Cluster of differentiation 8 / CD8 , also known as Ly-2 or Leu-2, is a two chain and transmembrane glycoprotein which is expressed on the surface of circulating T-cells. Cluster of differentiation 8 serves as a co-receptor for the T cell receptor (TCR). Like the TCR, CD8 binds to a major histocompatibility complex (MHC) molecule, but is specific for the class I MHC protein. There are two isoforms of the protein, alpha and beta, each encoded by a different gene. Cluster of differentiation 8 exists as both a heterodimer and a homodimer
Cluster of differentiation 8 was first discovered as a cell surface marker in mice and was used to distinguish between CD8+ Cytotoxic T lymphocytes (CTLs) and CD4+ Th cells. Cluster of differentiation 8 has been shown to be involved in CTL co-activation by increasing antigen sensitivity, and by stabilising the TCR/MHC interaction. In order to carry out these roles, the CD8 co-receptor binds to a distinct invariant region of the MHCI molecule, compared to the TCR, allowing the potential for tripartite (TCR/pMHC/CD8) complex formation.
Cluster of differentiation 8 is often described as a T-cell co-receptor because it has important role in T-cell signalling, to induce TCR mediated T-cell activation signals. cluster of differentiation 8 co-receptor is also important for that stabilisation of the interface between CD8+ T-cells and target cells, and activation of intestinal epithelial T lymphocytes. Therefore, CD8 has been the target of many therapeutic strategies designed to modulate T-cell responses during auto-immune reactions, allergy and organ transplant rejection.

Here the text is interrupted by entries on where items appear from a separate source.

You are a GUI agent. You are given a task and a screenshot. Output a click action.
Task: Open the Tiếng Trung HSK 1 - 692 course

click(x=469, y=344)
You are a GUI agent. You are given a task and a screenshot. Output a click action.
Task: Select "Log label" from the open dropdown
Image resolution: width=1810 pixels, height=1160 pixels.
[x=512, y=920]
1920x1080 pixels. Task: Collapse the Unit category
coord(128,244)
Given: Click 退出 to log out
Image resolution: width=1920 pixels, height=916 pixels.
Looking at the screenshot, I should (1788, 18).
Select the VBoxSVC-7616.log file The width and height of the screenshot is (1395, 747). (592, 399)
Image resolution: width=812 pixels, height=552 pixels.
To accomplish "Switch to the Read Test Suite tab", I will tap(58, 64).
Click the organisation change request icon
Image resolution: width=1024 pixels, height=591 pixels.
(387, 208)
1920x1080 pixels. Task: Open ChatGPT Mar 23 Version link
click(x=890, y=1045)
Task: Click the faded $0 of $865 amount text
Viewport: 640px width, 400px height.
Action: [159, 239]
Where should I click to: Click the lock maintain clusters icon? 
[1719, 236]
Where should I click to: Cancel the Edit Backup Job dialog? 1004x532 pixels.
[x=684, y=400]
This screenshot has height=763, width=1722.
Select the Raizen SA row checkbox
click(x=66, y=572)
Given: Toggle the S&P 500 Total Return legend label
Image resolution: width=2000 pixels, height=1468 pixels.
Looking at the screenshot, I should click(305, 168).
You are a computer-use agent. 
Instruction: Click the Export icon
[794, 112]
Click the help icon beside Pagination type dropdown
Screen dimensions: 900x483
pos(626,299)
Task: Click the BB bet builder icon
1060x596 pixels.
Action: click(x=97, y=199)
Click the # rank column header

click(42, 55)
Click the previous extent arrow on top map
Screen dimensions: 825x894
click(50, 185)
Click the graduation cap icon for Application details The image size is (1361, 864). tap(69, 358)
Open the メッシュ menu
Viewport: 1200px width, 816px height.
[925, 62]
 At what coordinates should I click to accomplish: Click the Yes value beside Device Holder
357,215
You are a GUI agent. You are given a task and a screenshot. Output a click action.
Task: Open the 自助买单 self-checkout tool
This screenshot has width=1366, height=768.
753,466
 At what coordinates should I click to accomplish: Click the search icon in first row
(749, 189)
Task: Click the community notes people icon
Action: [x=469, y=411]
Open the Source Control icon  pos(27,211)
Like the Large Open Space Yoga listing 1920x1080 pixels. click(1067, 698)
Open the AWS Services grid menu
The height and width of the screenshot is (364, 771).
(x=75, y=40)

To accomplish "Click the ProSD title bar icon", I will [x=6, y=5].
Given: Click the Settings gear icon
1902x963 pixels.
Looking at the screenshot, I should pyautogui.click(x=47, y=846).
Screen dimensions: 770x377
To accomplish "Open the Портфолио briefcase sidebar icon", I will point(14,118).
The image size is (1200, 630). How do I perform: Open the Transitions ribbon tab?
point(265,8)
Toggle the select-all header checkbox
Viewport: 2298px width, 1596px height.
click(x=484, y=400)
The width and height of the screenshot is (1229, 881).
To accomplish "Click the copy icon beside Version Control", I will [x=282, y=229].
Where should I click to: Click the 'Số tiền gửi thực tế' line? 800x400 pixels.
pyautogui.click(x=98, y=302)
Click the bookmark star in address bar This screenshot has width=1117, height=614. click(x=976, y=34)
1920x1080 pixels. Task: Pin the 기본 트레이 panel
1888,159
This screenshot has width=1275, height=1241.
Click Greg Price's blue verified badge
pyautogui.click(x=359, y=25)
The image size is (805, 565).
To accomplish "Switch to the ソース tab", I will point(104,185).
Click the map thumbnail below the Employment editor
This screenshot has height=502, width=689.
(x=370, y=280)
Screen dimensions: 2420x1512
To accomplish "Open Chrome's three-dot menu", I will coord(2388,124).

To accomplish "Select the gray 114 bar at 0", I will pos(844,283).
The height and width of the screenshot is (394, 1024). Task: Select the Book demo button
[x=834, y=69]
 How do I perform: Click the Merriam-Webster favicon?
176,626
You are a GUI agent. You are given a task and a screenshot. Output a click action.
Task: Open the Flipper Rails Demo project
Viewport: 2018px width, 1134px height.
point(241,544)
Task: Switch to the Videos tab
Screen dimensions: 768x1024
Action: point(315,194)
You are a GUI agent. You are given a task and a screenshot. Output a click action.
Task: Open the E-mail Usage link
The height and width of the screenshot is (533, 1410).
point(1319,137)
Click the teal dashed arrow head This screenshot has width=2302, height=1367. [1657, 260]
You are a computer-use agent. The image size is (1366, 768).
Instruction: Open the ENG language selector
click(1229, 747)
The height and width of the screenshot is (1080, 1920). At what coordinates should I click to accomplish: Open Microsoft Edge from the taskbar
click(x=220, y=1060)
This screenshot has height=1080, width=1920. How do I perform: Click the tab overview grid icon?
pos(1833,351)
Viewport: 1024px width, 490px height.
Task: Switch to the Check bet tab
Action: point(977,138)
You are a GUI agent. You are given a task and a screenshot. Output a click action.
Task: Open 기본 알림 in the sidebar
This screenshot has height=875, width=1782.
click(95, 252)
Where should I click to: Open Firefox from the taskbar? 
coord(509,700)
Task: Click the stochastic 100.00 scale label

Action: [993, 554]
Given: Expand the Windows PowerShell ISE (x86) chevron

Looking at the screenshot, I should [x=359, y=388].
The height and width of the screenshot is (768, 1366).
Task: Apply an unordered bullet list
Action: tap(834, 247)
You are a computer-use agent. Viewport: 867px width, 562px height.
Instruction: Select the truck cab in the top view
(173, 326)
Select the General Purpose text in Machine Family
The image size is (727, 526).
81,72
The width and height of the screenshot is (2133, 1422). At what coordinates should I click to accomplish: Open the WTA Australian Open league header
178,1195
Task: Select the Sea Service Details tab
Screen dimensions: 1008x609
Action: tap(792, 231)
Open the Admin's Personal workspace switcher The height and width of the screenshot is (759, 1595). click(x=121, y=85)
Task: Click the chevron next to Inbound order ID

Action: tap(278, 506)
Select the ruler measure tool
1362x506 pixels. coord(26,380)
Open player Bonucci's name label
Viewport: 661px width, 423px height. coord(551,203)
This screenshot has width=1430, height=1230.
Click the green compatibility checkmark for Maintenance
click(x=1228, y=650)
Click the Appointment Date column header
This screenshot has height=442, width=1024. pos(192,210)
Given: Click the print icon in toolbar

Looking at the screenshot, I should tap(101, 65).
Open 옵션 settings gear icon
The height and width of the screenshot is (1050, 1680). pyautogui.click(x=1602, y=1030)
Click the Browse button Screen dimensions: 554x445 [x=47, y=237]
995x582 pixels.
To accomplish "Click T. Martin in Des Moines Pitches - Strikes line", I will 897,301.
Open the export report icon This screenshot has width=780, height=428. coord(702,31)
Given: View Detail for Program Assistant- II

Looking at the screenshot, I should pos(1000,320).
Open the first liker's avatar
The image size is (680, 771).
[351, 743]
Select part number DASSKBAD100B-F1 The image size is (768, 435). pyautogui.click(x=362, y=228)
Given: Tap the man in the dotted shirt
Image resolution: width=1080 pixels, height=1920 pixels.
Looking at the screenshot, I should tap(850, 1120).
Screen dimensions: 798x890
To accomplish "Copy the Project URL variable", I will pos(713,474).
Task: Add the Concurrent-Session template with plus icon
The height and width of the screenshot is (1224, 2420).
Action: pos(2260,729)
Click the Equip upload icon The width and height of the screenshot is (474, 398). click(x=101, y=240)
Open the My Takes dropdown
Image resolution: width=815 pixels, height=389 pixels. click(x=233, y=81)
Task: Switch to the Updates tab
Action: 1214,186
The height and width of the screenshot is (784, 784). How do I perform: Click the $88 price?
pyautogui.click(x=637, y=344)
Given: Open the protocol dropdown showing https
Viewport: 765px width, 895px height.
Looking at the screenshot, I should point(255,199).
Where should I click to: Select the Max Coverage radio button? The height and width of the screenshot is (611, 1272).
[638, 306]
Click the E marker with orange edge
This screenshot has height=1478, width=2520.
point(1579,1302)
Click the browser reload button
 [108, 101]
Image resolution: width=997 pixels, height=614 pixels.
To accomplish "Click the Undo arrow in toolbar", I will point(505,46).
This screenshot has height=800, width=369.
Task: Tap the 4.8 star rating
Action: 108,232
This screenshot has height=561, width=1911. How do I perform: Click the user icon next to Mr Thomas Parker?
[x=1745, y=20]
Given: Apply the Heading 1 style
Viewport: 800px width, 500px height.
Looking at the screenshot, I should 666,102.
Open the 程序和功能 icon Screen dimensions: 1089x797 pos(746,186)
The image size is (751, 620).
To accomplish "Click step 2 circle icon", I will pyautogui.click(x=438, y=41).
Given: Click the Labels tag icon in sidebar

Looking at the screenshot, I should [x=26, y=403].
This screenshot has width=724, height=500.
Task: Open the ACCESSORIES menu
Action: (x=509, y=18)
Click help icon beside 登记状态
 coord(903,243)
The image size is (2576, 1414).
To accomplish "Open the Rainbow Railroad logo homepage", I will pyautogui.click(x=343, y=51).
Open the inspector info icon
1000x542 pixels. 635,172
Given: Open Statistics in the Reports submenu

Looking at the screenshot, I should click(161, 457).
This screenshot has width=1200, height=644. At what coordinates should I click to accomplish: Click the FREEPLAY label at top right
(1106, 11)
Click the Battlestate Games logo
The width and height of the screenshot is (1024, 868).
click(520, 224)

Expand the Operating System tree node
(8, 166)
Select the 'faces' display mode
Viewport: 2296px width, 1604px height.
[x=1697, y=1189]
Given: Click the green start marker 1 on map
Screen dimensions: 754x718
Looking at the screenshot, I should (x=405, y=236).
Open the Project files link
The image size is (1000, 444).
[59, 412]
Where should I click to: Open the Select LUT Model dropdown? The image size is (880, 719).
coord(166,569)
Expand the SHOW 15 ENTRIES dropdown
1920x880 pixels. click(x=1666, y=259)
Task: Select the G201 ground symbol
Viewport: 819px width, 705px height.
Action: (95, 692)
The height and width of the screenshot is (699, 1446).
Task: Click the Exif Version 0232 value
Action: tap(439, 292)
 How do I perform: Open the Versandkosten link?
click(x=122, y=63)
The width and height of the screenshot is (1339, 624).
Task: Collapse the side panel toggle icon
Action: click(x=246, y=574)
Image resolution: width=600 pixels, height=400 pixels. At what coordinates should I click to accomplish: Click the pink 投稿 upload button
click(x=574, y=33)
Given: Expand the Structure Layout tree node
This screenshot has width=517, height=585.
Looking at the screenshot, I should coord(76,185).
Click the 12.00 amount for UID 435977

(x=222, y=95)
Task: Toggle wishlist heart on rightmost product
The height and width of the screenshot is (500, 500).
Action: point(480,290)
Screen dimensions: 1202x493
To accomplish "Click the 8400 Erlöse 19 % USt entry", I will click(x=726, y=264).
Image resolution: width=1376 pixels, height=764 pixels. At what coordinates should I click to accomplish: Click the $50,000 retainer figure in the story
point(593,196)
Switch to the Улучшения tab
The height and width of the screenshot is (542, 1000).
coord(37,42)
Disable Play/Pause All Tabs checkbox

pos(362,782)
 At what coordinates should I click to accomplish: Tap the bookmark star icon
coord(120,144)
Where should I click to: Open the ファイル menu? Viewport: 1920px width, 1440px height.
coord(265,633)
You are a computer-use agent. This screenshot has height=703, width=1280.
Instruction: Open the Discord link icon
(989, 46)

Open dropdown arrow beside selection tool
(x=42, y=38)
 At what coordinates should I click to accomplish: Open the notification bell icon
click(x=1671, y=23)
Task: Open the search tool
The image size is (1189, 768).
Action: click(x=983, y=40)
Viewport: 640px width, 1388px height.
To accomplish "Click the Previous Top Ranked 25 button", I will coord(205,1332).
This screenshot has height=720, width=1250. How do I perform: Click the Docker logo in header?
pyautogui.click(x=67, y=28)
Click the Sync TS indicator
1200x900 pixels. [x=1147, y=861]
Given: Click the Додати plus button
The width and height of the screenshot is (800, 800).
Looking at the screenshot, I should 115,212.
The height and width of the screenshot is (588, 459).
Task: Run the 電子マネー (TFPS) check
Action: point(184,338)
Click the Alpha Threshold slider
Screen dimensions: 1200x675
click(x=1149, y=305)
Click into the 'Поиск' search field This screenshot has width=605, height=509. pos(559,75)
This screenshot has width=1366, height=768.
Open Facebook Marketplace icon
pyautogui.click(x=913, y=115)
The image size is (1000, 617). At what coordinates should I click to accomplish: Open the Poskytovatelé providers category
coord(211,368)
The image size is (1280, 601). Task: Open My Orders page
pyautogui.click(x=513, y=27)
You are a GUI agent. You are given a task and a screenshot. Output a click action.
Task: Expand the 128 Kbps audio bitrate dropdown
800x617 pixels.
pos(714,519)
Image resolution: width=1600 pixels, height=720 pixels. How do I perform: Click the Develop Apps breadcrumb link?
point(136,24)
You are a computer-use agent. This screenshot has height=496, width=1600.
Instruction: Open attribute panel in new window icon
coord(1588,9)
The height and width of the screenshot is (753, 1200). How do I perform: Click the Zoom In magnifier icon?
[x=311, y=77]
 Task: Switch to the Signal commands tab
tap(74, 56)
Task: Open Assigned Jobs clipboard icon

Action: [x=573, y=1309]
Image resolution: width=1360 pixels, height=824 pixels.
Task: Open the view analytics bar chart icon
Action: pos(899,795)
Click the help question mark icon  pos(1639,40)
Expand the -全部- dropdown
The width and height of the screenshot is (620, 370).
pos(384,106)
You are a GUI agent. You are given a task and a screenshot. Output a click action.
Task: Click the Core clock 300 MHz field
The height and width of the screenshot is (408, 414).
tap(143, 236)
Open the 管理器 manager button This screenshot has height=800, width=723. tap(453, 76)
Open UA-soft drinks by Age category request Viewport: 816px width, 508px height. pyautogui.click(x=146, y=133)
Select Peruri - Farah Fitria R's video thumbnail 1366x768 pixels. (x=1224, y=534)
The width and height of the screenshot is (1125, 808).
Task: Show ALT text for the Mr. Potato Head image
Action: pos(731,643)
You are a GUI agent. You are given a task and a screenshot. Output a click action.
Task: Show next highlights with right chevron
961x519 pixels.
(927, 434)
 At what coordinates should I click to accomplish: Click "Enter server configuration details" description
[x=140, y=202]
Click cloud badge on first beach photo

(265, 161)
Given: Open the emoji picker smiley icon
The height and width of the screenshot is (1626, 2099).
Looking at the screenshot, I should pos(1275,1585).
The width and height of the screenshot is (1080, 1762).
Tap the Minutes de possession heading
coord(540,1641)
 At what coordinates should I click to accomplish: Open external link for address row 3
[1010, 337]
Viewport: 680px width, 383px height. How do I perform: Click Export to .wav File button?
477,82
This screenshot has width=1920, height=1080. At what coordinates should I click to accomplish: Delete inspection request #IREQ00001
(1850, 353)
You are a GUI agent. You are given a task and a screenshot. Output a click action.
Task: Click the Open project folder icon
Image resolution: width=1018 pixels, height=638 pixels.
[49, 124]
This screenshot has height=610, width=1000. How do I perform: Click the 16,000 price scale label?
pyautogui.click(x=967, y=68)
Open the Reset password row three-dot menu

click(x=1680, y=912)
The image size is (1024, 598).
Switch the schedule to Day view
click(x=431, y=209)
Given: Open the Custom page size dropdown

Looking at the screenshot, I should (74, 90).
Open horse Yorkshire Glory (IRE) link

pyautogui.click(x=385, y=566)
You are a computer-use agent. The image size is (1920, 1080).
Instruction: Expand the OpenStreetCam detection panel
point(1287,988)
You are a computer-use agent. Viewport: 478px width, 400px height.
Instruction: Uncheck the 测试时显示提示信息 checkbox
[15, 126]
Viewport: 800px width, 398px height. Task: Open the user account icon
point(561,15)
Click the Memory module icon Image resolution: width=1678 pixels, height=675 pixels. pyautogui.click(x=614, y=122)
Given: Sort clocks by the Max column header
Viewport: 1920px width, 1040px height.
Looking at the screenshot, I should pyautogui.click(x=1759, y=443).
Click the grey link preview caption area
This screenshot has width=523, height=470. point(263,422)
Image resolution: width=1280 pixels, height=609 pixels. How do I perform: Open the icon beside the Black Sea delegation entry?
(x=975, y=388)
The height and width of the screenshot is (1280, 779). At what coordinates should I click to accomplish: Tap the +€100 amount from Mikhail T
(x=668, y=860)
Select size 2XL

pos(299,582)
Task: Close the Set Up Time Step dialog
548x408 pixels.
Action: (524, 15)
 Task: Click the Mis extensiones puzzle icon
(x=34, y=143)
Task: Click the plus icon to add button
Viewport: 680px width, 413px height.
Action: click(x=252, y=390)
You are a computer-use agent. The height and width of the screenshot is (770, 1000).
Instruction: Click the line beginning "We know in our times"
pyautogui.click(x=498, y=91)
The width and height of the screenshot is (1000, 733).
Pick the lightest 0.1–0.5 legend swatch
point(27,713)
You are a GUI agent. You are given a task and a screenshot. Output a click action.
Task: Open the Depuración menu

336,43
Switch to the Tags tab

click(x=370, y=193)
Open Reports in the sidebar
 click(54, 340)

Cluster of differentiation 8 in HIV infection:
Cluster of differentiation 8 play a crucial role in controlling HIV replication during the early phase of infection. HIV-specific CD8 T-cells are targeted at the dominant viral variant and their emergence is associated with a rapid fall in viral load before the development of an antibody response. Cluster of differentiation 8 antiviral factor that inhibits HIV replication, and may or may not directly kill CD4 T-cells.